# [WHAT YOU SHOULD DO]
Below are several entries. Transcribe exactly those lines that fall from the one with "米沢・酒田店 (69, 1518)" through the one with "イベントカレンダー (121, 33)", end lines included.

# [DATASET CONTENT]
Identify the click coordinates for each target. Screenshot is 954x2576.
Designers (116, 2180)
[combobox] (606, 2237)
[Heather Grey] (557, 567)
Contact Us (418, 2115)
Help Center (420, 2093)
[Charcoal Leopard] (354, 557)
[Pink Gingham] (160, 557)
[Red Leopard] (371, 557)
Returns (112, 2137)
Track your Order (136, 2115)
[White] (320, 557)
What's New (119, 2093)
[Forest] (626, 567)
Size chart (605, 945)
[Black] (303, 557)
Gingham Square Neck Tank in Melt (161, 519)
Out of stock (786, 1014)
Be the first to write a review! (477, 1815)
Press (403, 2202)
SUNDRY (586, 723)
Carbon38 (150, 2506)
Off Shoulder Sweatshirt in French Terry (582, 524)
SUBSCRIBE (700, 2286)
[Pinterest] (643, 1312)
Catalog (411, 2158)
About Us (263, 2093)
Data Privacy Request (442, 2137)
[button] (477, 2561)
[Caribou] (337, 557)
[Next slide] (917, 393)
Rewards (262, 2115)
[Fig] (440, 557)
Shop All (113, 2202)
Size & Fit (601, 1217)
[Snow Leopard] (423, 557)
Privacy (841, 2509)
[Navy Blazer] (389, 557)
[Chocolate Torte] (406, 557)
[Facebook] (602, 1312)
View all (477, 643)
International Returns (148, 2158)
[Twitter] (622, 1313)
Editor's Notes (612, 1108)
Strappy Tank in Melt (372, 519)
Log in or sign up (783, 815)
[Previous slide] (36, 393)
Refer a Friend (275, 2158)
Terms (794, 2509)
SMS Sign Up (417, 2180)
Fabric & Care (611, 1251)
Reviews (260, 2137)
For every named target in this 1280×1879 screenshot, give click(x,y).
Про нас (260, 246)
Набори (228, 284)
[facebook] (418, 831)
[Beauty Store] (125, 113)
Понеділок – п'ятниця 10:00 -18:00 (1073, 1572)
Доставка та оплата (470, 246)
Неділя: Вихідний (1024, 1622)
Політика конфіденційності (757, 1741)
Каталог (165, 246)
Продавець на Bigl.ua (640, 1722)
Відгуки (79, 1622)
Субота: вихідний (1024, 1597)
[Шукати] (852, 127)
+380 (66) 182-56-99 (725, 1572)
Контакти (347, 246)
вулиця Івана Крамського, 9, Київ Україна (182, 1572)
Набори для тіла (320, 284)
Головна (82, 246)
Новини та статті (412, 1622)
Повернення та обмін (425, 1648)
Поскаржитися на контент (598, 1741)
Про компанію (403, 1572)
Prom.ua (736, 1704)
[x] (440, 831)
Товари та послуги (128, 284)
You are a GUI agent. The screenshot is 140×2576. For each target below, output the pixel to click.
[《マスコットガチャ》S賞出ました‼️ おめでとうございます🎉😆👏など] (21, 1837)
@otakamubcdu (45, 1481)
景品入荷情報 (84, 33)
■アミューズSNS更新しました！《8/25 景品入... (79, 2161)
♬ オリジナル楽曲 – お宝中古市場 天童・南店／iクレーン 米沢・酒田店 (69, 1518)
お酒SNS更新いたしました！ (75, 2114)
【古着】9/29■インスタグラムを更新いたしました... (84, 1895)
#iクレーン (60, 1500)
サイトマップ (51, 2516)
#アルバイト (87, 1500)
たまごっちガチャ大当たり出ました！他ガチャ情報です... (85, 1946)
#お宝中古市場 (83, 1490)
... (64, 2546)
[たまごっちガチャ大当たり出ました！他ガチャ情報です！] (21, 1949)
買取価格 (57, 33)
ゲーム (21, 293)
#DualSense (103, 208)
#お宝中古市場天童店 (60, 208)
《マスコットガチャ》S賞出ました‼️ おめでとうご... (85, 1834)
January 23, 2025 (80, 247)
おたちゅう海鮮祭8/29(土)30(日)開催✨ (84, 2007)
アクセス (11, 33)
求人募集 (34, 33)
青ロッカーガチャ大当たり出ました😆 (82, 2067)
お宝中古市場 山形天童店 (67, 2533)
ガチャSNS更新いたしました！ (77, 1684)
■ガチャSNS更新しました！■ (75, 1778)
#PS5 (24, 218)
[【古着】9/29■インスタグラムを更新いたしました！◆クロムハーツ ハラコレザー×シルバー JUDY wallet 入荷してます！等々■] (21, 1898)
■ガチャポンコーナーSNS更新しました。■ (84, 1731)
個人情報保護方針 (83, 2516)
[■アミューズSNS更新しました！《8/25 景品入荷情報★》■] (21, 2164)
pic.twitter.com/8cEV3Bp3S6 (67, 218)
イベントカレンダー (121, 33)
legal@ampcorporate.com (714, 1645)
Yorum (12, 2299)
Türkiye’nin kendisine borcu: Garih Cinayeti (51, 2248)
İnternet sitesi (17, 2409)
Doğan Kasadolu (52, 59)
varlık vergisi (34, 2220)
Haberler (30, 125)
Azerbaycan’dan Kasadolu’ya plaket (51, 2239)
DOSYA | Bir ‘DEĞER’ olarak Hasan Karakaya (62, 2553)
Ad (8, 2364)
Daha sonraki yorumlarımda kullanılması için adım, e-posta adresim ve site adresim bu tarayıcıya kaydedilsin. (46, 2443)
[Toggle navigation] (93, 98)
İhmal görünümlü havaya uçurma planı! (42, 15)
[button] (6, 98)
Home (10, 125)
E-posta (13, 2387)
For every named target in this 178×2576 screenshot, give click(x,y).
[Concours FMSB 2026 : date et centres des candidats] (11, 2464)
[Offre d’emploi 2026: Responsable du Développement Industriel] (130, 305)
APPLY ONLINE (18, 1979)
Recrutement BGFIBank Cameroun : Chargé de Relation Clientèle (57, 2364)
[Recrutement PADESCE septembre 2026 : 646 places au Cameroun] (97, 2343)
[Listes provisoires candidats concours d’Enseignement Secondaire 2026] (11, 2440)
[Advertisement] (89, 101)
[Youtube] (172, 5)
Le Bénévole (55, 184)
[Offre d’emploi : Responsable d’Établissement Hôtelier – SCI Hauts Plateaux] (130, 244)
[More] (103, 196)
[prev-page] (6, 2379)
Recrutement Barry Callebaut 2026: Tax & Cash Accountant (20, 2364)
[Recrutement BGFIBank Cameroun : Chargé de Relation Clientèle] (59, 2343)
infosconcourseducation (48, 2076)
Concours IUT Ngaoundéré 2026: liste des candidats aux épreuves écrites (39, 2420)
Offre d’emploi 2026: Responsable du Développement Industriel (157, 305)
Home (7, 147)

# [RESPONSE AREA]
♬ オリジナル楽曲 – お宝中古市場 天童・南店／iクレーン 米沢・酒田店 (69, 1518)
お酒SNS更新いたしました！ (75, 2114)
【古着】9/29■インスタグラムを更新いたしました... (84, 1895)
#iクレーン (60, 1500)
サイトマップ (51, 2516)
#アルバイト (87, 1500)
たまごっちガチャ大当たり出ました！他ガチャ情報です... (85, 1946)
#お宝中古市場 (83, 1490)
... (64, 2546)
[たまごっちガチャ大当たり出ました！他ガチャ情報です！] (21, 1949)
買取価格 (57, 33)
ゲーム (21, 293)
#DualSense (103, 208)
#お宝中古市場天童店 (60, 208)
《マスコットガチャ》S賞出ました‼️ おめでとうご... (85, 1834)
January 23, 2025 (80, 247)
おたちゅう海鮮祭8/29(土)30(日)開催✨ (84, 2007)
アクセス (11, 33)
求人募集 (34, 33)
青ロッカーガチャ大当たり出ました😆 (82, 2067)
お宝中古市場 山形天童店 (67, 2533)
ガチャSNS更新いたしました！ (77, 1684)
■ガチャSNS更新しました！■ (75, 1778)
#PS5 (24, 218)
[【古着】9/29■インスタグラムを更新いたしました！◆クロムハーツ ハラコレザー×シルバー JUDY wallet 入荷してます！等々■] (21, 1898)
■ガチャポンコーナーSNS更新しました。■ (84, 1731)
個人情報保護方針 (83, 2516)
[■アミューズSNS更新しました！《8/25 景品入荷情報★》■] (21, 2164)
pic.twitter.com/8cEV3Bp3S6 (67, 218)
イベントカレンダー (121, 33)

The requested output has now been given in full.